Una giornata di ragazze !

Voilà. La semaine avec les enfants s'est achevée. Le grand a eu un début d'explication avec son père et comme à chaque fois, il ne décide de parler que quand ça ne va vraiment plus. C'est un petit garçon adorable d'ordinaire, et c'était la première fois qu'il se montrait aussi exaspérant avec moi. Cette semaine, il était un ange une heure par jour ! Il fallait profiter de cette heure-là ! Parler lui fait du bien et pendant les quinze jours de vacances à la mer avec son père -et sans moi, je considère qu'ils doivent se retrouver tous les trois, tout comme ça m'a fait un bien fou d'être à Rome seule ou de partir avec ma famille sur la Côte- va probablement lui permettre de vider un peu son sac.

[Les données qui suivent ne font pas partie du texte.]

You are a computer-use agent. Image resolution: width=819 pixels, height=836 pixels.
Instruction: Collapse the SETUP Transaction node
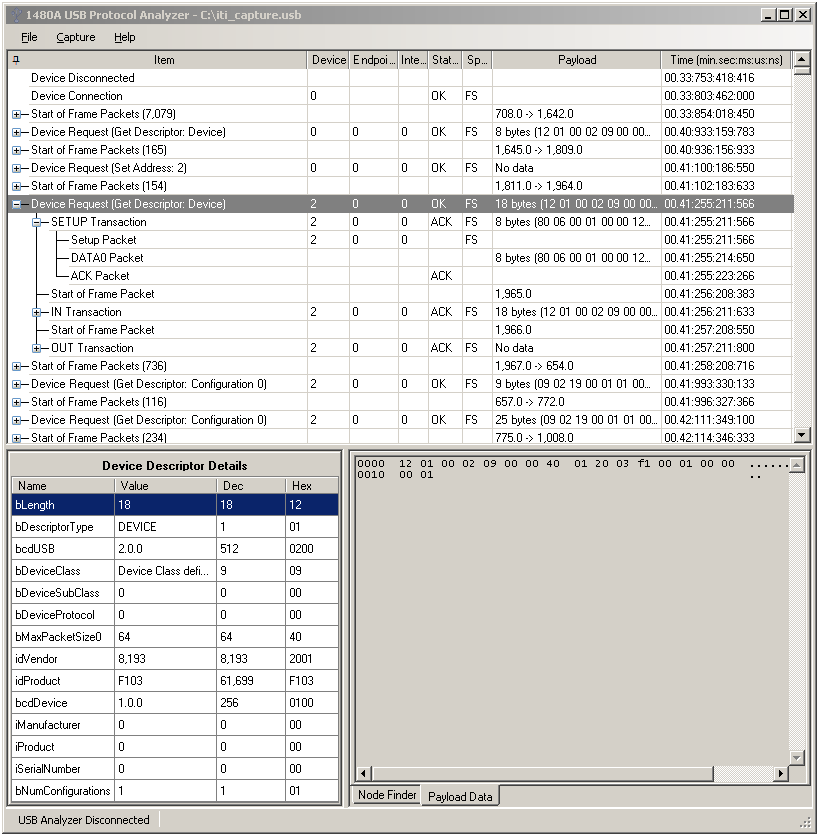click(x=37, y=222)
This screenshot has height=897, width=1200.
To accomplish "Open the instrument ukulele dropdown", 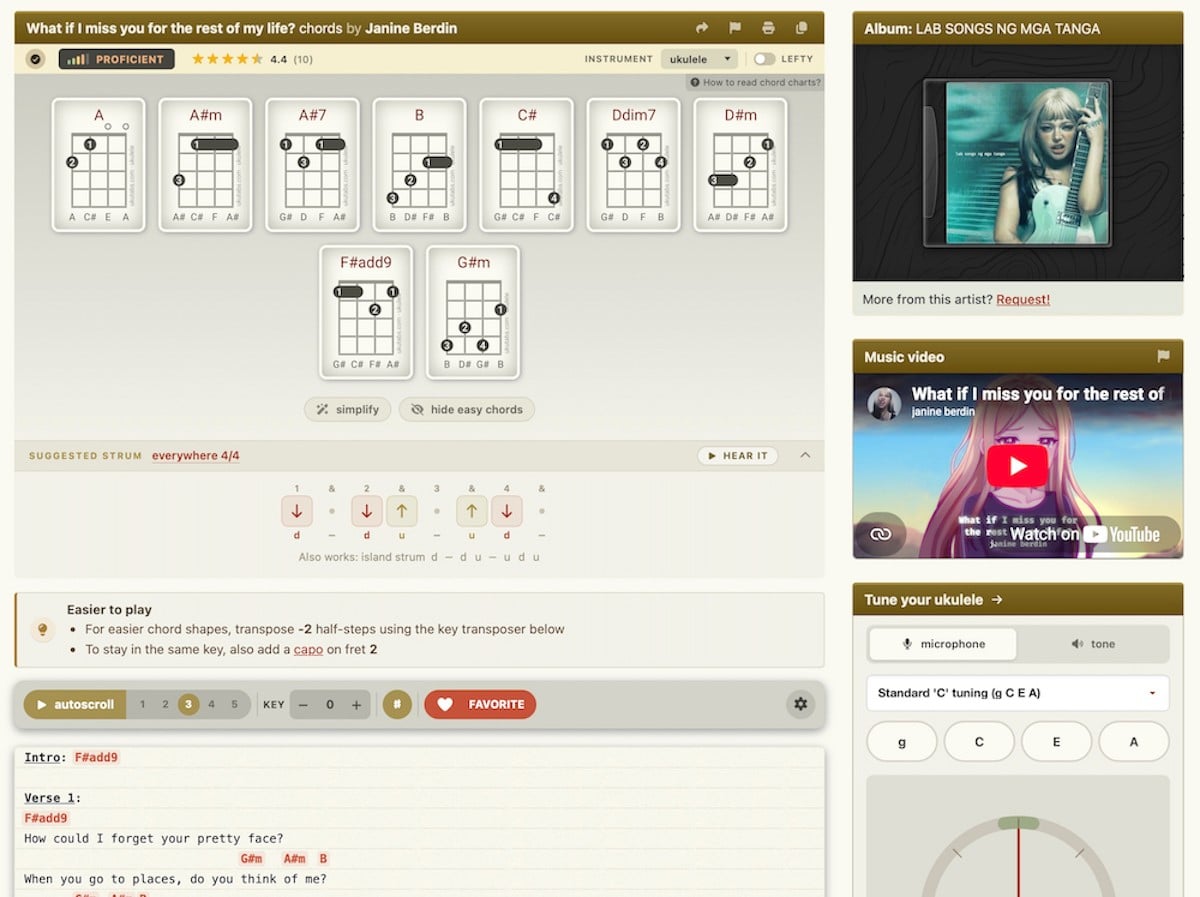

En théorie, dans cette histoire, j'ai le beau rôle. Mon amoureux est divorcé depuis presque cinq ans et je ne suis dans sa vie que depuis trois ans. Je suis arrivée bien après la tempête. Et on a pris tout le temps nécessaire pour que ça se passe bien avec les enfants -petits quand je les ai rencontrés la première fois. Il ne fallait rien brusquer. Surtout avec notre différence d'âge. Je craignais ce qui allait m'arriver ! Et ce fut parfait. Mais les responsabilités que ça implique ressemblent à des montagnes parfois. Il faut parvenir à corriger le tir après les dégâts d'une mère inculte, égoïste et souvent méchante. Et ils ne sont pas à moi. L'éternel problème du juste équilibre. Au début, c'était plus simple avec le grand. Pas de risque d'identification, un rapport sain, des discussions toujours franches. Le petite faisait toujours le parallèle entre sa mère et moi. Piochant chez chacune ce qui l'arrangeait. Maintenant, elle pose beaucoup de questions pour comprendre qu'on soit deux êtres si opposés. Et elle se cherche au milieu de tout ce petit monde. J'ai passé deux journées pleines avec elle cette semaine, ça faisait longtemps que ça ne nous était pas arrivé. L'année avait été bien trop chargée.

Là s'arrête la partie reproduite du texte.